Rhapsody in Love 〜約束の場所〜

22 アパートでの出来事




 タクシーに乗って10分弱経ったところで、みのりが告げた所へとさしかかった。


「先生、南部中学まで来ましたけど、ここからどう行くんですか?」


 タクシーの運転手の代わりに、遼太郎がみのりに尋ねる。


「右手の橋を渡って、左に曲がるとアパートが見えるからそこへ…。」

「かしこまりました。」


 みのりの弱々しい声に、運転手が答える。

 遼太郎が目を上げると、みのりの言った通りにアパートが見えた。街中の喧騒から離れた川沿いの静かなところだ。
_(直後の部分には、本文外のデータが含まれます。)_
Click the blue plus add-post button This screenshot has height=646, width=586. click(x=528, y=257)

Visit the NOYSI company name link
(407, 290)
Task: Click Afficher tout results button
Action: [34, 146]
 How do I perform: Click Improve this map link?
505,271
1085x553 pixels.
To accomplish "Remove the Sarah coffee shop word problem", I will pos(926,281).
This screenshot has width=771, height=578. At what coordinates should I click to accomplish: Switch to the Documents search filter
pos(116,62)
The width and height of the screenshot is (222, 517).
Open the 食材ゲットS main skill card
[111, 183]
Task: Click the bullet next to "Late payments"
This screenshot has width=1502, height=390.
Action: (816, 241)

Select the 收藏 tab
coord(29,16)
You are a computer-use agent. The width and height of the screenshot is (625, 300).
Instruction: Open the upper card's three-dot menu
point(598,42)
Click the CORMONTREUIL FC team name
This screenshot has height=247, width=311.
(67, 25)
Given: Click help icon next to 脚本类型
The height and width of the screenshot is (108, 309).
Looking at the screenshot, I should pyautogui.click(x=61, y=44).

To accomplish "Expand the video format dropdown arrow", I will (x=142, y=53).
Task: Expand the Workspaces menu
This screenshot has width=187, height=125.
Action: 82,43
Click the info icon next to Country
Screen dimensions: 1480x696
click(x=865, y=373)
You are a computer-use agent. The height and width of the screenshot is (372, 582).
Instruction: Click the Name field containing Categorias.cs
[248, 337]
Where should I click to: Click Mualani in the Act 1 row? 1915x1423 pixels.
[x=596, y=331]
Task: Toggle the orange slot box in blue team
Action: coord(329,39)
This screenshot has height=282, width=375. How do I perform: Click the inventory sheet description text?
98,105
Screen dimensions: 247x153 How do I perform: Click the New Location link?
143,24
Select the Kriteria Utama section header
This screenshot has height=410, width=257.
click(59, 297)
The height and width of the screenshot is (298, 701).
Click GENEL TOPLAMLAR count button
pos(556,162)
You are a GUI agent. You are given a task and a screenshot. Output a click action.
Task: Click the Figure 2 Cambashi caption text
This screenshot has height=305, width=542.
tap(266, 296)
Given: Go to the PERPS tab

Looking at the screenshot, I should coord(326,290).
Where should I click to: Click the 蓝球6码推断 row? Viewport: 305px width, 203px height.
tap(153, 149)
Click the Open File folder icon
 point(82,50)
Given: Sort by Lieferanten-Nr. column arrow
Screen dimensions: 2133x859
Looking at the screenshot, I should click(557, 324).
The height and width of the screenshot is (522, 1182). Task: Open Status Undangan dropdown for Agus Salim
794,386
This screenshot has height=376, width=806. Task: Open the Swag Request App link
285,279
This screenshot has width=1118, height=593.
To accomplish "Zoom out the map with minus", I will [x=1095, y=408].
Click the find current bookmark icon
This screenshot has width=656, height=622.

 みのりが財布から千円札を3枚ほど取り出して、遼太郎に渡す。


「…狩野くん、これ。自転車のある場所まで戻らないといけないでしょ。今日はお世話かけちゃって、ごめんね…。」


 みのりはここで自分だけ降りて、このまま遼太郎はとんぼ返りさせる気だ。


――冗談じゃない……!


 それではタクシー代を浪費するだけで、ここまで付き添ってきた意味がない。タクシーが止まると、遼太郎は運転手に表示されている料金を渡し、精算してもらった。


「男の子は、家に来させないようにしてたんだけど…。」


 タクシーを降りて、遼太郎に支えられアパートの外階段を上りながら、みのりがつぶやいた。